Not only did the United Nations think that this operation was successful, but also many Cambodian people did. Through this free and fair election, Cambodia built trust for foreign investments that intended to come and do business. As a nutshell, there has been flow of investments to Cambodia since then; for example, textile industry which was and is one of Cambodia’s most potential sectors prosper significantly. It seems to be that the global governance is better under the United Nations framework; however, when the production is in the process, there are complicated problems occurred, such as workers demand for their rights, employees have conflicts with employers, and the workers strike for resolution, so the main purpose of this essay will deal with those matters.

Moreover, the conflict resolution will also appear in the next part of this essay. Why do workers need to know about their rights, and how many rights do they normally and legally have? Workers want to be aware of their rights in order to avoid any exploitation from their boss; and at same time when they are, they can know about the scope of their work and how they are protected by law. Many workers even look for help from outsiders such as worker federations and other political parties so that those people can assist the workers in terms of law and other procedures related to the field of legislation and regulation. Moreover, there are many concerns taken place among the political parties because they always help workers for their own purpose especially during the election season. Sometimes, the ruling party puts pressure on workers for they support the opposition parties that make the government feels reluctant in solving the conflicts of workers.

Currently, there are some disagreements about wages increase. Based on the multi-agreement made in the late 2009, the base salary for each worker is up from 45 USD up 61USD. However, some workers think that this amount of salary is not enough to support their living due to the fact that the economy faces high inflation, so they decide to hold strikes to demand for increasing salary up to 93 USD per month. This demand seems useless because it does not get support from the government, and the government considers these strikes as illegal because only a small number of workers support the strikes. All these problems are really interesting to me.

II. Why workers need to know their right

Knowing their rights is very fundamental for workers since it will enhance them to be aware of the boundary of their work as well as conditions set by the framework of Cambodian Labor Law (CLL). Moreover, workers can escape from the risk of being exploited by their bosses who are waiting for gaining benefit whenever they can.

a. Types of Workers’ rights and Conditions

There are a lot of kinds of rights stimulating in the labor law of Cambodia, so workers cannot know all aspects of law as mentioned in CLL, but they at least should get aware of some basic rights such as, freedom from child labor, freedom from forced labor, freedom from sex harassment, freedom of association and collective bargaining, and non-discrimination. What is more, workers also ought to know other working conditions related to their job. Those conditions are: wages, hours of work, leave, occupational safety and health, and labor relations.

Raw records =

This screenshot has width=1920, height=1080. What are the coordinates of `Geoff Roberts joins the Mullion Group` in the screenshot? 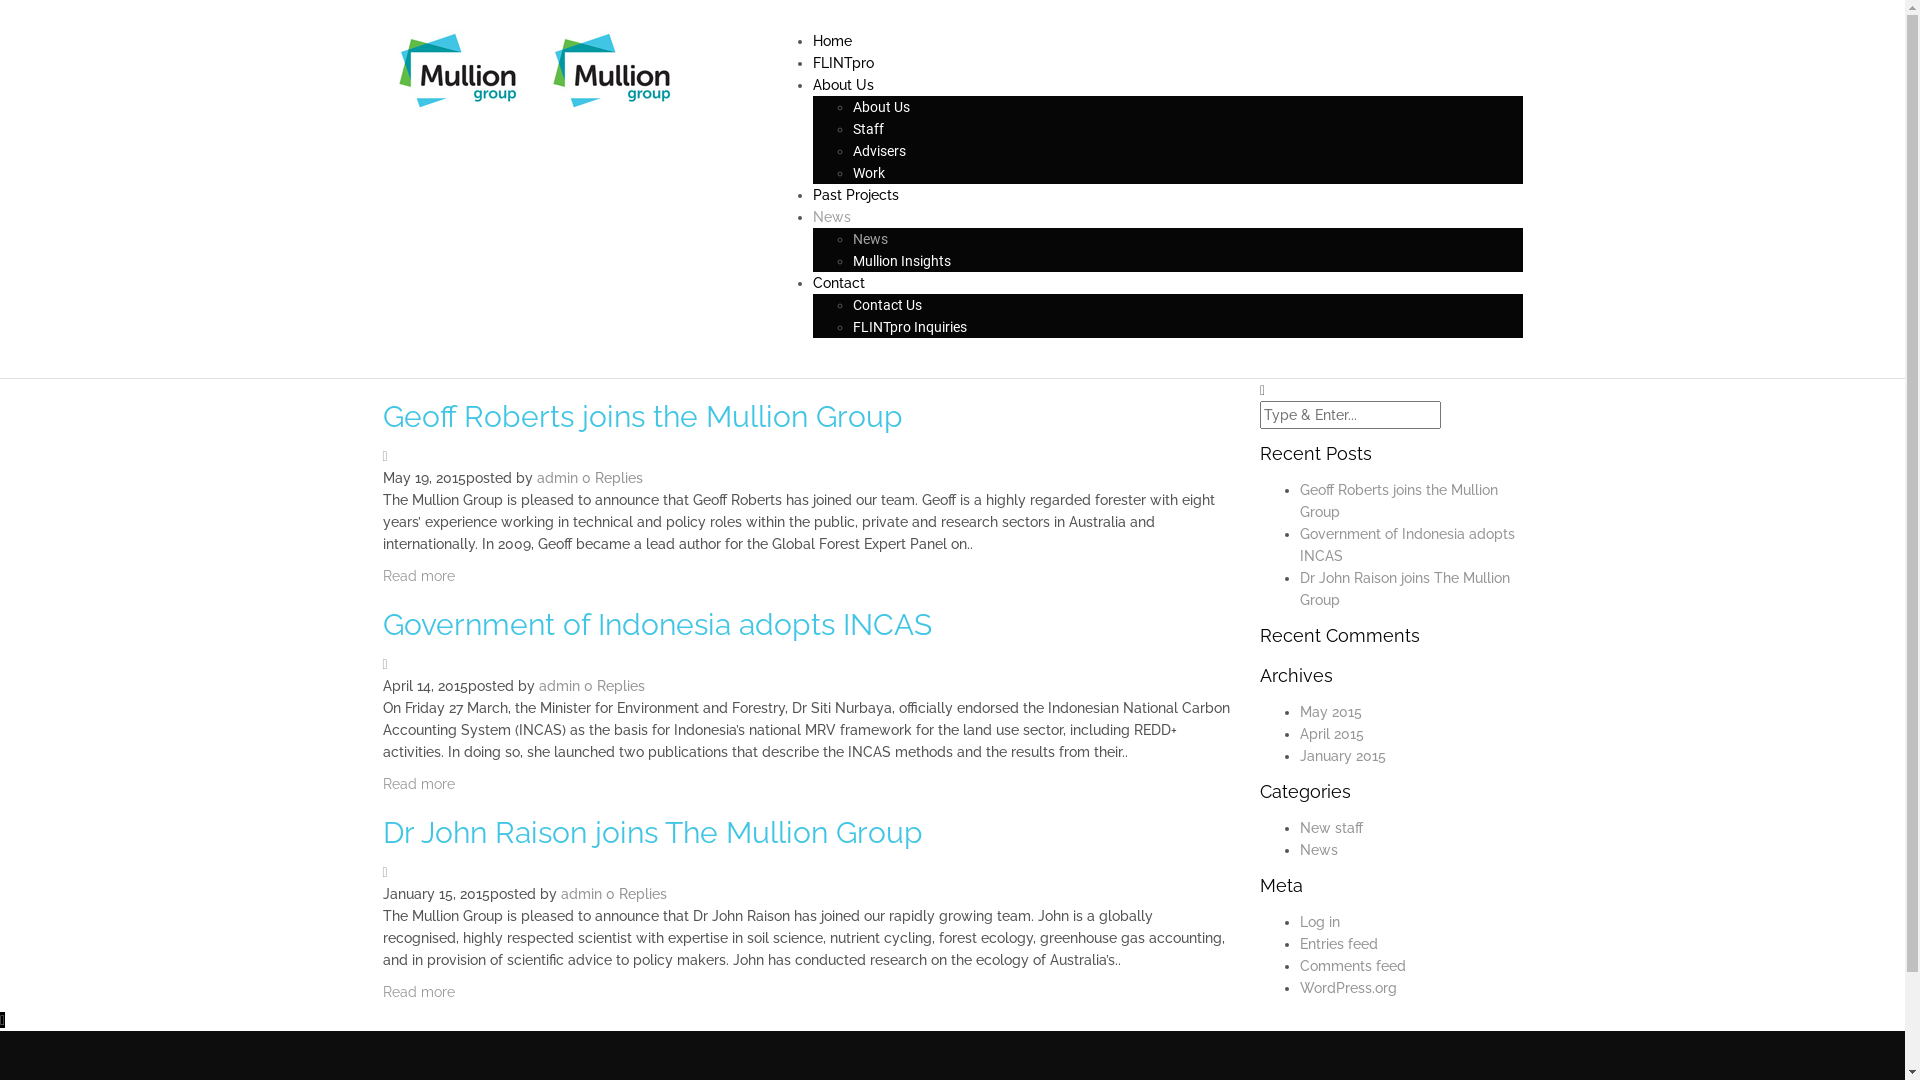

* * *

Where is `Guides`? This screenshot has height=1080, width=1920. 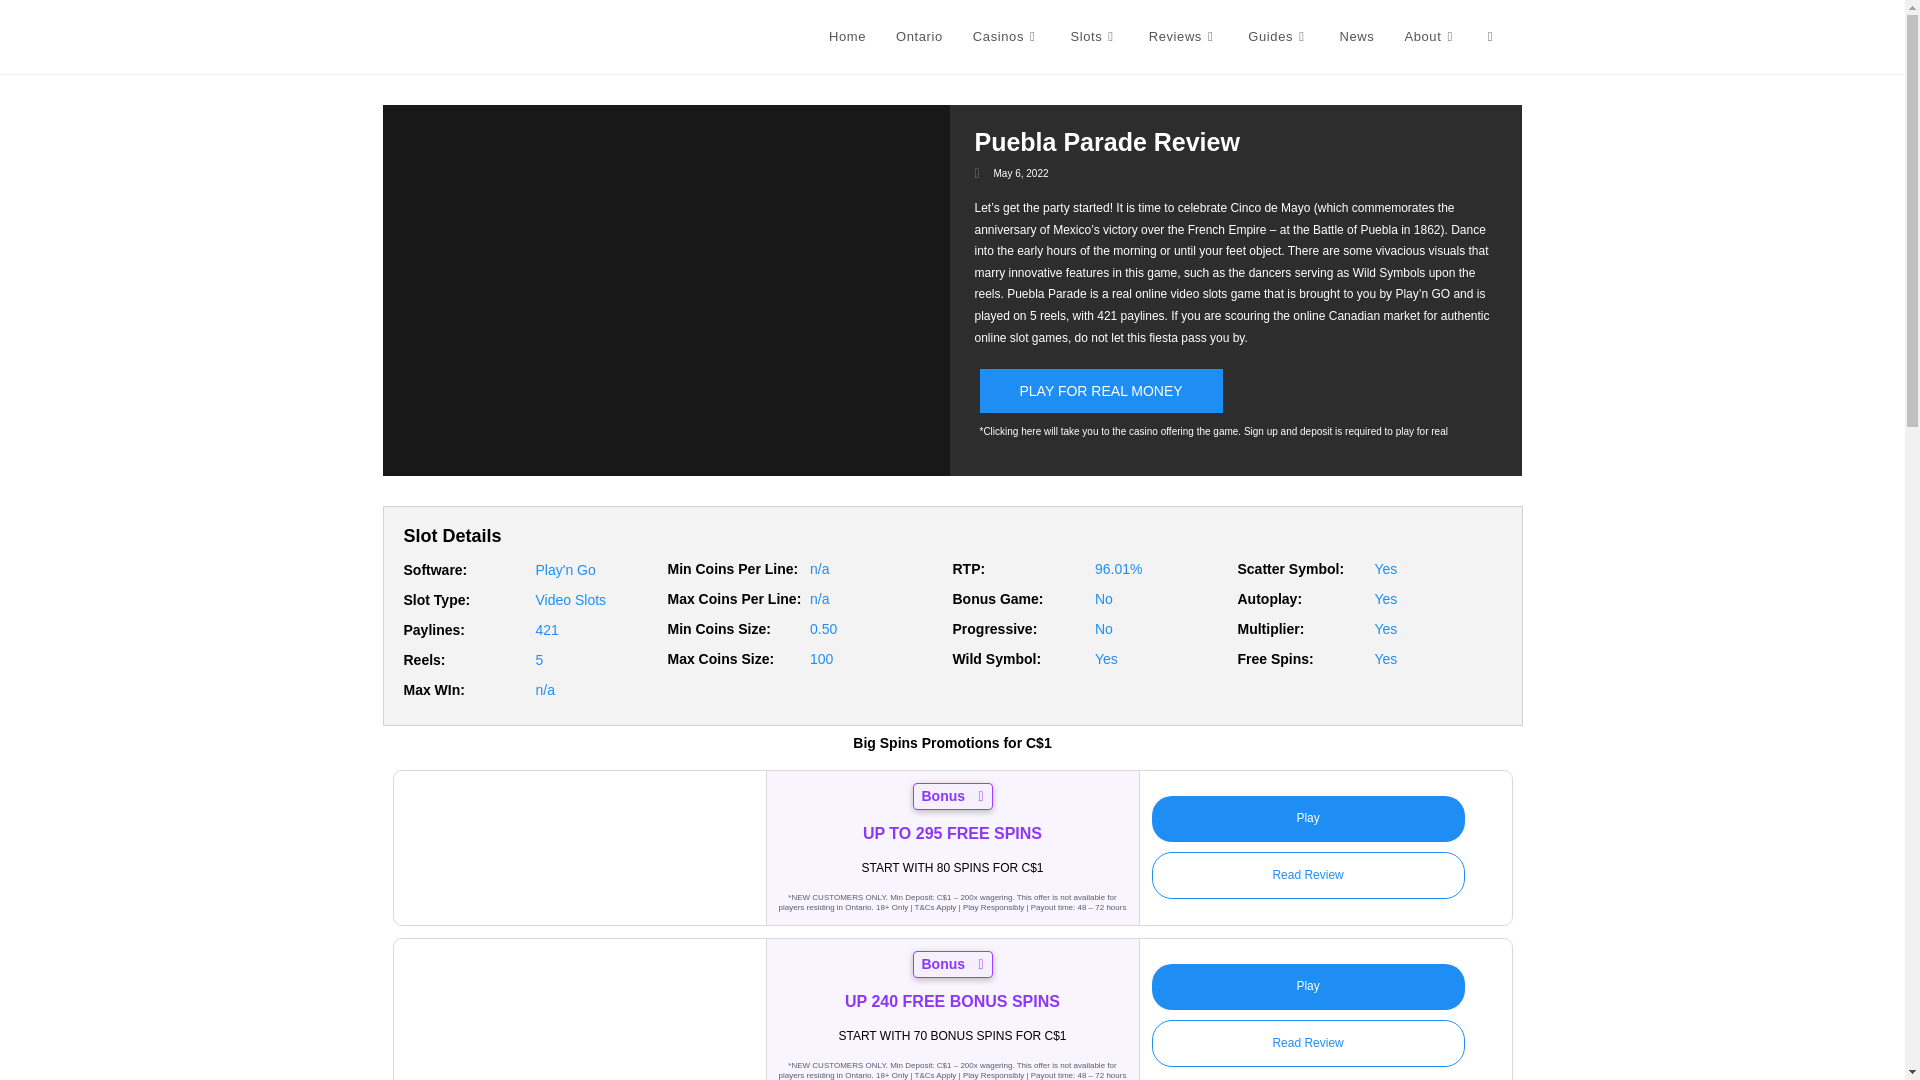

The problem = Rewrite the part of the essay on Cambodian workers' rights that opens with the words containing "II. Why workers" and closes with "whenever they can.", changing "fundamental" to "essential".

Problem solution =
II. Why workers need to know their right

Knowing their rights is very essential for workers since it will enhance them to be aware of the boundary of their work as well as conditions set by the framework of Cambodian Labor Law (CLL). Moreover, workers can escape from the risk of being exploited by their bosses who are waiting for gaining benefit whenever they can.